Billy Collins (b.1941) American Poet

Poetry is the language in which man explores his own amazement… says heaven and earth in one word… speaks of himself and his predicament as though for the first time. It has the virtue of being able to say twice as much as prose in half the time, and the drawback, if you do not give it your full attention, of seeming to say half as much in twice the time.
Christopher Fry (1907–2005) English Poet, Playwright

Poetry is an orphan of silence. The words never quite equal the experience behind them.
Charles Simic (1938–2023) Serbian-American Poet

Poetry is the record of the best and happiest moments of the happiest and best minds.
Percy Bysshe Shelley (1792–1822) English Poet, Dramatist, Essayist, Novelist

Who among us has not, in moments of ambition, dreamt of the miracle of a form of poetic prose, musical but without rhythm and rhyme, both supple and staccato enough to adapt itself to the lyrical movements of our souls, the undulating movements of our reveries, and the convulsive movements of our consciences? This obsessive ideal springs above all from frequent contact with enormous cities, from the junction of their innumerable connections.
Charles Baudelaire (1821–67) French Poet, Art Critic, Essayist, Translator

It seems just possible that a poem might happen to a very young man: but a poem is not poetry—That is a life.
T. S. Eliot (1888–1965) American-born British Poet, Dramatist, Literary Critic

Poetry is a way of taking life by the throat.
Robert Frost (1874–1963) American Poet

Poetry makes nothing happen. It survives in the valley of its saying.
W. H. Auden (1907–73) British-born American Poet, Dramatist

Poets are never young in one sense.

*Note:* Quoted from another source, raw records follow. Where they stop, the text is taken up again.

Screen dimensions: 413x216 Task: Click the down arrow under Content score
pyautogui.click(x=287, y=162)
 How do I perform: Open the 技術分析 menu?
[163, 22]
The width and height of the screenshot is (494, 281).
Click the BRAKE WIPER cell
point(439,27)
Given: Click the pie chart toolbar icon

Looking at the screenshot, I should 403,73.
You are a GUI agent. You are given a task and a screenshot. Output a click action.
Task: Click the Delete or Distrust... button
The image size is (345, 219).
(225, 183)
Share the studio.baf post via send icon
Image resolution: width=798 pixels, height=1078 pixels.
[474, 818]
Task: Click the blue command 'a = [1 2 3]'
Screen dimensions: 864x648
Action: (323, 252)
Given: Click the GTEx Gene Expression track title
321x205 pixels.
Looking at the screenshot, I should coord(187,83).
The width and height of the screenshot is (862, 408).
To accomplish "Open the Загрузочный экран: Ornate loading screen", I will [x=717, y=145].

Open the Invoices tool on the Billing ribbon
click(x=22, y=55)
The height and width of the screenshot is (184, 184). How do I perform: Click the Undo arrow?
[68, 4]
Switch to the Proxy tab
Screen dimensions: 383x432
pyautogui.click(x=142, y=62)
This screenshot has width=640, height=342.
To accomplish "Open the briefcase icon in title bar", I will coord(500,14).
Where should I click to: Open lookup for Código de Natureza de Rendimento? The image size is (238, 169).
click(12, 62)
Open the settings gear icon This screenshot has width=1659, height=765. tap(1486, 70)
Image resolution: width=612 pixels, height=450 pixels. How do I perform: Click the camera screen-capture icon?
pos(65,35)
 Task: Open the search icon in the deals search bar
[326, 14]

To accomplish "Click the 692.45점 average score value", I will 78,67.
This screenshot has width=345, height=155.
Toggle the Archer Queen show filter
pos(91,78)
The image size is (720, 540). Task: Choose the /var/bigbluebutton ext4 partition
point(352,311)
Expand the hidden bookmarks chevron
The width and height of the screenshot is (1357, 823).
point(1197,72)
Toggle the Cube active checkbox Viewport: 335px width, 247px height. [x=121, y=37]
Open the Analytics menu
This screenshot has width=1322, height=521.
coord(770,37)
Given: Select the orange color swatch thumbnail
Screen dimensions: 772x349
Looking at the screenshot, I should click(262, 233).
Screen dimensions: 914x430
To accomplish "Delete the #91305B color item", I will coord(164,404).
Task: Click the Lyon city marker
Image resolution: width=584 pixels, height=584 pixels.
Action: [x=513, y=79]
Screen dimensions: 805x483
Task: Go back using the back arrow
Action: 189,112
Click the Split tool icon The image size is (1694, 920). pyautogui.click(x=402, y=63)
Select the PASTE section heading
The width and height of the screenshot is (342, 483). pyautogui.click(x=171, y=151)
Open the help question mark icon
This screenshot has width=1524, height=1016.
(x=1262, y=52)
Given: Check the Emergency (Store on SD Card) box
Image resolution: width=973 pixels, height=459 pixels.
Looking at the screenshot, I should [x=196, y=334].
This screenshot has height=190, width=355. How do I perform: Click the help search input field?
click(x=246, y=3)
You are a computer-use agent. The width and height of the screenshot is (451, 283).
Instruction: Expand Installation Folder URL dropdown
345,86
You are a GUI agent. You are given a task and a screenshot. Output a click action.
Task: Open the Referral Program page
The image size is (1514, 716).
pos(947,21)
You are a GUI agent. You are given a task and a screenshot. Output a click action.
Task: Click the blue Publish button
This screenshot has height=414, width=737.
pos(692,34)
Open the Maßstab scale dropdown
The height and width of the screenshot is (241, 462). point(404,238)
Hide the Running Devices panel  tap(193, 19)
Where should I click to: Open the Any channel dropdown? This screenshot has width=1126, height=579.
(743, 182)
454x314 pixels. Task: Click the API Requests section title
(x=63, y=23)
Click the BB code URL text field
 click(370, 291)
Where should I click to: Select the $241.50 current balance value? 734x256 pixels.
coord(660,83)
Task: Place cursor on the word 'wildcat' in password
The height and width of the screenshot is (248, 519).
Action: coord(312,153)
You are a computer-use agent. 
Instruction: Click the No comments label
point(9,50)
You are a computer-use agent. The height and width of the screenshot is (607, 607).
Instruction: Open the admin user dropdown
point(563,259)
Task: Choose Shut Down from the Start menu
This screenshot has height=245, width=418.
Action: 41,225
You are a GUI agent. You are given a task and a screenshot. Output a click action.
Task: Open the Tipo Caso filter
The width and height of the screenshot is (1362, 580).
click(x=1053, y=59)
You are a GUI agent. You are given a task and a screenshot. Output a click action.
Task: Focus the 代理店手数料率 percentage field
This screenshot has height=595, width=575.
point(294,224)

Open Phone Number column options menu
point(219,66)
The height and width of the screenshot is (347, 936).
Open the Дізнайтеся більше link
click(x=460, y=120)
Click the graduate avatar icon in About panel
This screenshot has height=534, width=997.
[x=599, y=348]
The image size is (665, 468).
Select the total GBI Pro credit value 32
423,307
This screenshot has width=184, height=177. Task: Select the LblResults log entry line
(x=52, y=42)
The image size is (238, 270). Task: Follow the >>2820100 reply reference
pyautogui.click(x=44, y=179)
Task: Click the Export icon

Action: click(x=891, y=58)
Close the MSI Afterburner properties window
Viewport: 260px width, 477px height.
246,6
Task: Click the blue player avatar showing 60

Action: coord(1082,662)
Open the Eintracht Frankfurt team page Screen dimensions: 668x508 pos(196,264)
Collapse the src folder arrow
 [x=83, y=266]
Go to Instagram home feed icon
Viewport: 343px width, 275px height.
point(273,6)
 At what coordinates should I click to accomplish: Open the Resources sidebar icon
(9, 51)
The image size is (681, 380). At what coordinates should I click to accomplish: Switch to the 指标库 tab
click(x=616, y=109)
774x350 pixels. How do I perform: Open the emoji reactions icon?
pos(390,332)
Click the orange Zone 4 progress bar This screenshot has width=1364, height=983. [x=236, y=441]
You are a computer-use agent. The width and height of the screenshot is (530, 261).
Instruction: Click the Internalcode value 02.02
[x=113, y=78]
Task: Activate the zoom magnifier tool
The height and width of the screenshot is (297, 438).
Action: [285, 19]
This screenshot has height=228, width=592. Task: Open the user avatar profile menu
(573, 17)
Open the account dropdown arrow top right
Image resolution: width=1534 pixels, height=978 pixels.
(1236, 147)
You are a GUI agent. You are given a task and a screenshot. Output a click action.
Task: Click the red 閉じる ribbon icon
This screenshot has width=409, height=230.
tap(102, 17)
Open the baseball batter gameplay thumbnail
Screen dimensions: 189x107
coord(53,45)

Their delicate ear hears the far-off whispers of eternity, which coarser souls must travel toward for scores of years before their dull sense is touched by them.
Oliver Wendell Holmes, Sr. (1809–94) American Physician, Essayist

Poetry is the journal of a sea animal living on land, wanting to fly in the sky.
Carl Sandburg (1878–1967) American Biographer, Novelist, Socialist

Poetry is all that is worth remembering in life.
William Hazlitt (1778–1830) English Essayist

A poem records emotions and moods that lie beyond normal language, that can only be patched together and hinted at metaphorically.